[DIRECTIONS FOR THIS TASK]: Every line below between the one holding "Click the plus icon to add action" and the one holding "Task: Expand the VoIP Providers node", inclusive, should be copied exactly, and no other line.

--------------------

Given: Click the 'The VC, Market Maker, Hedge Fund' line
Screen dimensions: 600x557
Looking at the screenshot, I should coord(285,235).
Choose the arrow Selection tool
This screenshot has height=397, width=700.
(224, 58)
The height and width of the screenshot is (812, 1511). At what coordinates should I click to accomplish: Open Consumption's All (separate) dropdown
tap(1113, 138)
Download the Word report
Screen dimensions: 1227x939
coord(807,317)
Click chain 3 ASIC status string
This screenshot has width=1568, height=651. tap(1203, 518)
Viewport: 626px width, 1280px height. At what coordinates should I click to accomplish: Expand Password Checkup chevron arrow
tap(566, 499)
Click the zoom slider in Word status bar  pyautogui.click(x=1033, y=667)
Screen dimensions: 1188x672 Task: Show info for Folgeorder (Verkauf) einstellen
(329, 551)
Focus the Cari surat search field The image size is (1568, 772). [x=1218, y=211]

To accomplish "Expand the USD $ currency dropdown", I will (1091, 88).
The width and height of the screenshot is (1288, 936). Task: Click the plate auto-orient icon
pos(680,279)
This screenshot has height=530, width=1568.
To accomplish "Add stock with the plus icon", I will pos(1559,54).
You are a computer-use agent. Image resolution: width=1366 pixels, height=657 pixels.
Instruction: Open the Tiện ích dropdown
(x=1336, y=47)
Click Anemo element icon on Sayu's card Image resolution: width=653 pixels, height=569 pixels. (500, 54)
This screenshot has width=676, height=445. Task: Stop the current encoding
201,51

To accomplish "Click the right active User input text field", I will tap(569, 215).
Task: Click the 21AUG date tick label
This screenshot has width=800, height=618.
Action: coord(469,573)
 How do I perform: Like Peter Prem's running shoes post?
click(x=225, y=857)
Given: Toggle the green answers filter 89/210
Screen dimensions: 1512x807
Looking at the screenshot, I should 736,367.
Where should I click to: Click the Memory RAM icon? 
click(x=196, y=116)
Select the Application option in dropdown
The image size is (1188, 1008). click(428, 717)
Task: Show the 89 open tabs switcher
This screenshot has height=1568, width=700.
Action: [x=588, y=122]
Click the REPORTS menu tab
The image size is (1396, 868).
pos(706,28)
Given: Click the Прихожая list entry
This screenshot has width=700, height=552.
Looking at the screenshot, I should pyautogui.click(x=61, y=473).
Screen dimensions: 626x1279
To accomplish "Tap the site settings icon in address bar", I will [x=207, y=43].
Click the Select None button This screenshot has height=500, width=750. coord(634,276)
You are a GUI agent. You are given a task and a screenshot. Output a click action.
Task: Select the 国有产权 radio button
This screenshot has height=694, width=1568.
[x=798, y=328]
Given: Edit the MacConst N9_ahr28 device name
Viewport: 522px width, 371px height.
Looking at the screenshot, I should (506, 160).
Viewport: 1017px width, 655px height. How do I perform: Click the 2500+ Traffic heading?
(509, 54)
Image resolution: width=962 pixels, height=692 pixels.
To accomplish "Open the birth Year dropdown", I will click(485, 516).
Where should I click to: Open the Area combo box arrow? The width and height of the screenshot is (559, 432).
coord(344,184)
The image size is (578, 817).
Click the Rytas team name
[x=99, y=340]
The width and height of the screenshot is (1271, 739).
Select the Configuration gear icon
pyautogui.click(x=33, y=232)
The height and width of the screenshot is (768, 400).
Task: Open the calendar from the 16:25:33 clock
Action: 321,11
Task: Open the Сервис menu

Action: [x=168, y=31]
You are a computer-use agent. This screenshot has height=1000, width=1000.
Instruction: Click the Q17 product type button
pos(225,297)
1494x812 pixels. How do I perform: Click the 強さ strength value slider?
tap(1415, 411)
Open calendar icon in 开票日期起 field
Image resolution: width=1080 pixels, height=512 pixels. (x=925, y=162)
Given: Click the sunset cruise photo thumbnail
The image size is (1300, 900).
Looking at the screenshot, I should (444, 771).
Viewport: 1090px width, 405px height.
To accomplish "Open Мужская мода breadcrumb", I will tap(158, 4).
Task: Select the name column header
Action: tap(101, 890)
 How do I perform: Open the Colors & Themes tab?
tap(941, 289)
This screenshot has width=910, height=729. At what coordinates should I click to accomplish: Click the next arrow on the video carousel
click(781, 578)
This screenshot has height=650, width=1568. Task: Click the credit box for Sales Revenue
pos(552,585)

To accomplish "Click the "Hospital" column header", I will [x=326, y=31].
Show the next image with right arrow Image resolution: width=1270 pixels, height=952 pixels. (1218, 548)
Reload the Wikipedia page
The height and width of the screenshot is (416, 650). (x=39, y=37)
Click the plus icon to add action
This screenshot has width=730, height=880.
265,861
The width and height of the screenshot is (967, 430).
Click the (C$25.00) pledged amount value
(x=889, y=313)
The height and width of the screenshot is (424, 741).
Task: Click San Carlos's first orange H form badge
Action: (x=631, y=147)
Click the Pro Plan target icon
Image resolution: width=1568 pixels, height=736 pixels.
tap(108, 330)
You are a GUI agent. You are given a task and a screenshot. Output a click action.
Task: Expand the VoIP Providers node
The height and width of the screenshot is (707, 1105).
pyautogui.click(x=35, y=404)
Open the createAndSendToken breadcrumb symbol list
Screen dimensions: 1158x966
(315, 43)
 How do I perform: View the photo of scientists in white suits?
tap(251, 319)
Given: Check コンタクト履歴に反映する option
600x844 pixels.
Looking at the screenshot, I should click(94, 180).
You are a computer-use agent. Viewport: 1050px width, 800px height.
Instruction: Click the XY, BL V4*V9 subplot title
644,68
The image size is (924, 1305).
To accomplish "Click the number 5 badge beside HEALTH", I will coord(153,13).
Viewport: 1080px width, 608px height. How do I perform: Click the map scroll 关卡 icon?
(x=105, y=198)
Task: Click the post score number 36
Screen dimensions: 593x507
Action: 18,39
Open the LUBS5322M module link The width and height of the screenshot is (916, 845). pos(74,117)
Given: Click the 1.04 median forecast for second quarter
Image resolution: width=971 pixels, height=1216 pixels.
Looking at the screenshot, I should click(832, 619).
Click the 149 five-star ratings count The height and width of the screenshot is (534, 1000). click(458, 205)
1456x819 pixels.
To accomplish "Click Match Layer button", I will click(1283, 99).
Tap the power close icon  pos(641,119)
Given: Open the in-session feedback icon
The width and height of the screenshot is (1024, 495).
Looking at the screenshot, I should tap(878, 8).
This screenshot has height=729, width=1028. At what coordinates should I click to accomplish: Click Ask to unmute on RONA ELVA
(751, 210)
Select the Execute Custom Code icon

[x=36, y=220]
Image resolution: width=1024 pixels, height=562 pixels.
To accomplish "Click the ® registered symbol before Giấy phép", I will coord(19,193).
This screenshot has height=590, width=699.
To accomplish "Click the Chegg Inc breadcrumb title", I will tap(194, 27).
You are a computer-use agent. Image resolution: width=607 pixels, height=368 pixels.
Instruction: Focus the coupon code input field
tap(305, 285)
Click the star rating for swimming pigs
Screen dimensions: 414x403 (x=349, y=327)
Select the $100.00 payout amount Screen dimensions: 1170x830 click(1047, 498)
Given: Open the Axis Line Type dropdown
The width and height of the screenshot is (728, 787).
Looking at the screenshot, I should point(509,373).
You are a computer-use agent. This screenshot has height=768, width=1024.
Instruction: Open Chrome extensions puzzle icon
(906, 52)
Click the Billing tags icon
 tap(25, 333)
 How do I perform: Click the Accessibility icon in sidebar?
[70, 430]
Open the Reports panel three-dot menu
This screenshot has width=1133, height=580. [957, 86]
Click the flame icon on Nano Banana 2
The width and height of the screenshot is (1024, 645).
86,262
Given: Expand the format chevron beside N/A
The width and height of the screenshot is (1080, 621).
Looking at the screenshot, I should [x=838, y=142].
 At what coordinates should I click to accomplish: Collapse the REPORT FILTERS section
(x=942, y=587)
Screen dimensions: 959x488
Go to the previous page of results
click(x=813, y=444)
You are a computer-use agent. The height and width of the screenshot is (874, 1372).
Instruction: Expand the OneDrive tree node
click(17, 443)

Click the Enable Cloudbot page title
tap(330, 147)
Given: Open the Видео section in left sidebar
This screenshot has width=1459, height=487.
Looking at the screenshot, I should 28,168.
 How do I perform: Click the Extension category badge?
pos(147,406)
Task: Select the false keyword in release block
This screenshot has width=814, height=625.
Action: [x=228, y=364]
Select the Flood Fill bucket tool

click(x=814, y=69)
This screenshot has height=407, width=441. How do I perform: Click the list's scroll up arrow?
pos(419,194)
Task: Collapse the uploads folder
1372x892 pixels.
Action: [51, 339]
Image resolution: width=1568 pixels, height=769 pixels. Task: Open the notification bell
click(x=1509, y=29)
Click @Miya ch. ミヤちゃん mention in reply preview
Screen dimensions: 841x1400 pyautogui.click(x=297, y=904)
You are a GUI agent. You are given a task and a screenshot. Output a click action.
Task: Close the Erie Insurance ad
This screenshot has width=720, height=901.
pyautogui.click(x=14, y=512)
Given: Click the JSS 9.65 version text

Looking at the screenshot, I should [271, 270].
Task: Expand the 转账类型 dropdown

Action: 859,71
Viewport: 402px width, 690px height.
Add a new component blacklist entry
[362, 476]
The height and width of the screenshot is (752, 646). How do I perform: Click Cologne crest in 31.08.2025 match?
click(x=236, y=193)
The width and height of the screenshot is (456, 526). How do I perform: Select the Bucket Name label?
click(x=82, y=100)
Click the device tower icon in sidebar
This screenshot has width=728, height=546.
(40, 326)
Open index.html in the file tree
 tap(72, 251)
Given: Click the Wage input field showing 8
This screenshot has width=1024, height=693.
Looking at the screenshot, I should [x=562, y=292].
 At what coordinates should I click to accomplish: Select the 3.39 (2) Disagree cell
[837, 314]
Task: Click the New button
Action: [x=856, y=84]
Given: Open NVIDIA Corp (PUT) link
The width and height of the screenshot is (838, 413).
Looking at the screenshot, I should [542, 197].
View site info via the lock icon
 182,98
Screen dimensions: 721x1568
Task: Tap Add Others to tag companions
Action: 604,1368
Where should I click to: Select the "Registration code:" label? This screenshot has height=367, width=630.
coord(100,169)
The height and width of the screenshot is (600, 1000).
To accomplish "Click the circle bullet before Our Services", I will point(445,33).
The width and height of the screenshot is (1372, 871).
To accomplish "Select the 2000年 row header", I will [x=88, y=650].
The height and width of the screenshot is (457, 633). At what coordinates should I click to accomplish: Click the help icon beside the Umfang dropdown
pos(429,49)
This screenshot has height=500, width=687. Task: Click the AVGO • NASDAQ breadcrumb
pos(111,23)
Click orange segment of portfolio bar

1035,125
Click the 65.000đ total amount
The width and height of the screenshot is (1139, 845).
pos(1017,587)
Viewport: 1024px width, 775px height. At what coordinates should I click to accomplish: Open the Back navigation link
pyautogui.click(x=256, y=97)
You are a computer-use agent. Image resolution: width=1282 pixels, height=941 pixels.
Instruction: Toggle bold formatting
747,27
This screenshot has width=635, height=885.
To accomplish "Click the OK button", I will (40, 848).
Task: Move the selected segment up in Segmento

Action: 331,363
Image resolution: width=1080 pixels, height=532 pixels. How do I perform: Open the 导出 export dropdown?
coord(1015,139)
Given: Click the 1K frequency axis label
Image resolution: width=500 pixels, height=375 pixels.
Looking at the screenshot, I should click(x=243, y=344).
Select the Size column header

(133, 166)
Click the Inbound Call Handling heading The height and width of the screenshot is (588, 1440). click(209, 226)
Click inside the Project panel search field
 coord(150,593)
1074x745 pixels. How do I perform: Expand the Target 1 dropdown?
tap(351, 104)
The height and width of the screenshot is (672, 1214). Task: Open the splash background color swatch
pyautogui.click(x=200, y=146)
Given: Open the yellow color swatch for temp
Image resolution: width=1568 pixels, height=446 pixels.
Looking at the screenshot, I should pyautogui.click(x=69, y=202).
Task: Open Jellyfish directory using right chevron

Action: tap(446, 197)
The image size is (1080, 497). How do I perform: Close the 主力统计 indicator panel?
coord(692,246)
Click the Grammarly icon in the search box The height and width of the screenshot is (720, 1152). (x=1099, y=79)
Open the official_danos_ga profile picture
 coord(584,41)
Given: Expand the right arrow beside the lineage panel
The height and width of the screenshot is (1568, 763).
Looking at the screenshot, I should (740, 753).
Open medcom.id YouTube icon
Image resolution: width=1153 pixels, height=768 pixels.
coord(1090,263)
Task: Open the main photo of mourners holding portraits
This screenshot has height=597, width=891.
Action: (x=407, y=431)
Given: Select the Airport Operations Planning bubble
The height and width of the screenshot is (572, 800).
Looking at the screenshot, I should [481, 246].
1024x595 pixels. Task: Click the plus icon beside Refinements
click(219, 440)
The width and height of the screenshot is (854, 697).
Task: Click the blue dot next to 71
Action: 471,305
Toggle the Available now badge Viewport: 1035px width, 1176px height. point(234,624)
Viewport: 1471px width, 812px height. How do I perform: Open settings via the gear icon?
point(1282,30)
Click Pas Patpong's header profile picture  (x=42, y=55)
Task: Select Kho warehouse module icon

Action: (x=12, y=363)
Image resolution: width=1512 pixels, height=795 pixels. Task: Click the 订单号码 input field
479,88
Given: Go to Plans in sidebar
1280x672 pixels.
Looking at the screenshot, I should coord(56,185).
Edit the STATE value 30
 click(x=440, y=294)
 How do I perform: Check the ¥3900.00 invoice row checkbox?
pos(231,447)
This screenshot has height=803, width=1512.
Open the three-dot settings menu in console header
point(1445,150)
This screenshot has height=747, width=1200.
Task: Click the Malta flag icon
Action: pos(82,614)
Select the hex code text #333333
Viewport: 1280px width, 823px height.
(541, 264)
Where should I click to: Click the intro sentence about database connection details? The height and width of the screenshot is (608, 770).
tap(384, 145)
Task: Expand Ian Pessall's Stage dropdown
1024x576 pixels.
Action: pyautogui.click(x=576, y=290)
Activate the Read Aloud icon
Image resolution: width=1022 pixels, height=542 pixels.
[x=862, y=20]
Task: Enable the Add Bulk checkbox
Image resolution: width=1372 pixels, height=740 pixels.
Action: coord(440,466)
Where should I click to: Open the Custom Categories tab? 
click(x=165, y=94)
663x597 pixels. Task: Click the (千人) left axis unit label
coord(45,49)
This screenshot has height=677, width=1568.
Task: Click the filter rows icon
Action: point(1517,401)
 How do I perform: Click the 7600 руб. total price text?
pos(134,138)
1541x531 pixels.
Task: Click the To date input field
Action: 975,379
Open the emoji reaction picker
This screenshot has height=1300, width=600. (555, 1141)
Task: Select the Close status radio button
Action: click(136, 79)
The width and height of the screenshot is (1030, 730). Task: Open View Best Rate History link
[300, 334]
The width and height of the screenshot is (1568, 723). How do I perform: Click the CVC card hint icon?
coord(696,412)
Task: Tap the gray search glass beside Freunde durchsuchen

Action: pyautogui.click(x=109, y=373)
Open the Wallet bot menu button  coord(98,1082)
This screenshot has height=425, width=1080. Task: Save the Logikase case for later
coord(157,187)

--------------------

[TASK OUTPUT]:
Click the plus icon to add action
This screenshot has width=730, height=880.
265,861
The width and height of the screenshot is (967, 430).
Click the (C$25.00) pledged amount value
(x=889, y=313)
The height and width of the screenshot is (424, 741).
Task: Click San Carlos's first orange H form badge
Action: (x=631, y=147)
Click the Pro Plan target icon
Image resolution: width=1568 pixels, height=736 pixels.
tap(108, 330)
You are a GUI agent. You are given a task and a screenshot. Output a click action.
Task: Expand the VoIP Providers node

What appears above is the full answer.